Assignment:
In the answer, give the entries below exactly, from the first line through the line with "Given: Select the 800 peak power value", with every picture omitted.

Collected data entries
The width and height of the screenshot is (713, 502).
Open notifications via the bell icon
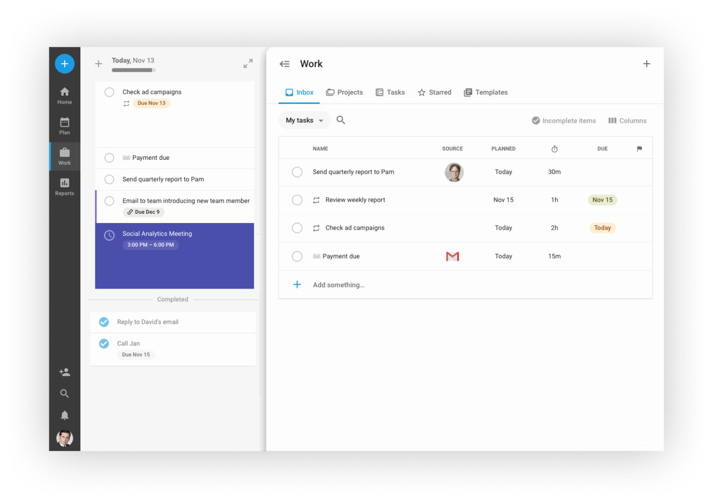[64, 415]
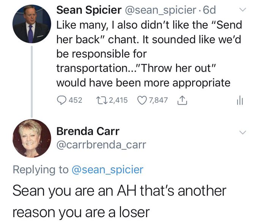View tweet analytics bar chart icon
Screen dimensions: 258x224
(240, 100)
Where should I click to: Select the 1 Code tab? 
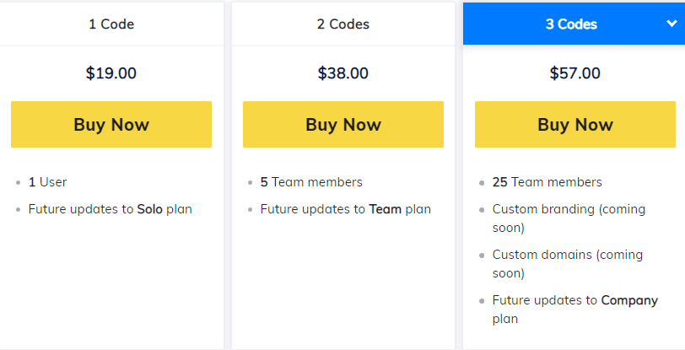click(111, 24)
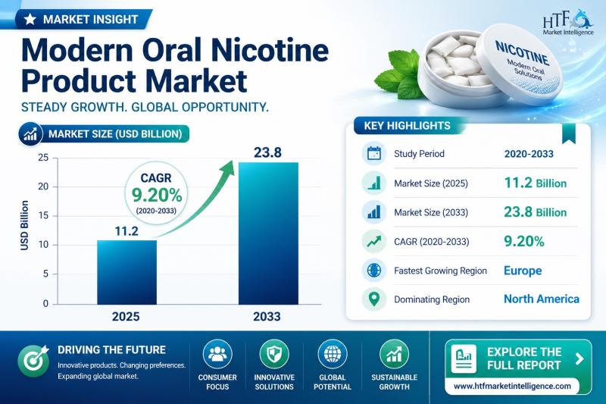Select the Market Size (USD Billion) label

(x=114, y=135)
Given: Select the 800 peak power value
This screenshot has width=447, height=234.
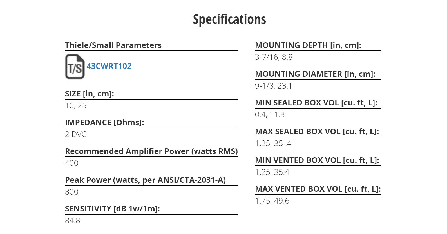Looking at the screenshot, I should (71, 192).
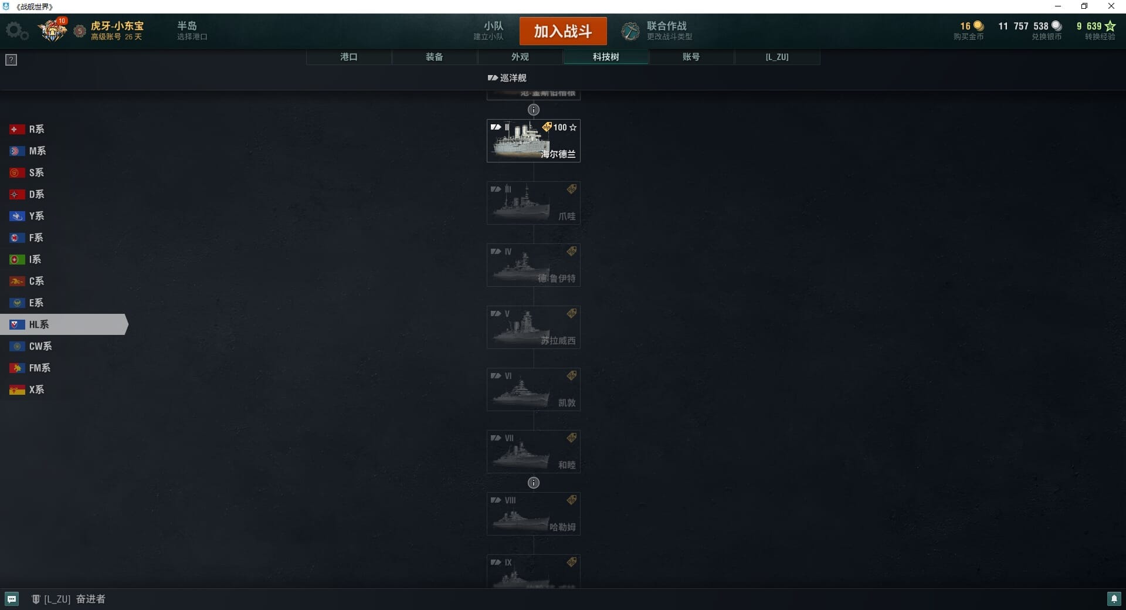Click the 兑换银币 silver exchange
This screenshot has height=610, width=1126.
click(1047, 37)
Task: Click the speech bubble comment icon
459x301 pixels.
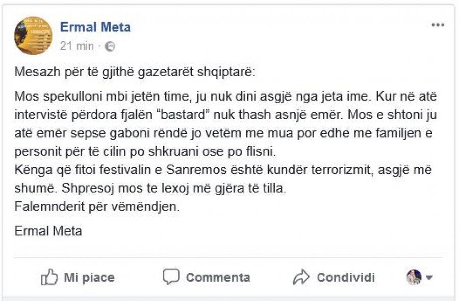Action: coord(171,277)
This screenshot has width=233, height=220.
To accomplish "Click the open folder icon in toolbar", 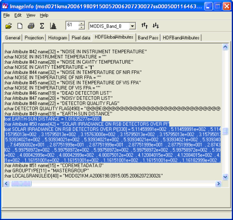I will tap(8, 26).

Written response:
The width and height of the screenshot is (713, 502).
Open notifications via the bell icon
[64, 415]
View tweet analytics bar chart icon
Screen dimensions: 258x224
(240, 100)
Where should I click to: Select the 1 Code tab? 
click(111, 24)
Select the Market Size (USD Billion) label

(x=114, y=135)
Given: Select the 800 peak power value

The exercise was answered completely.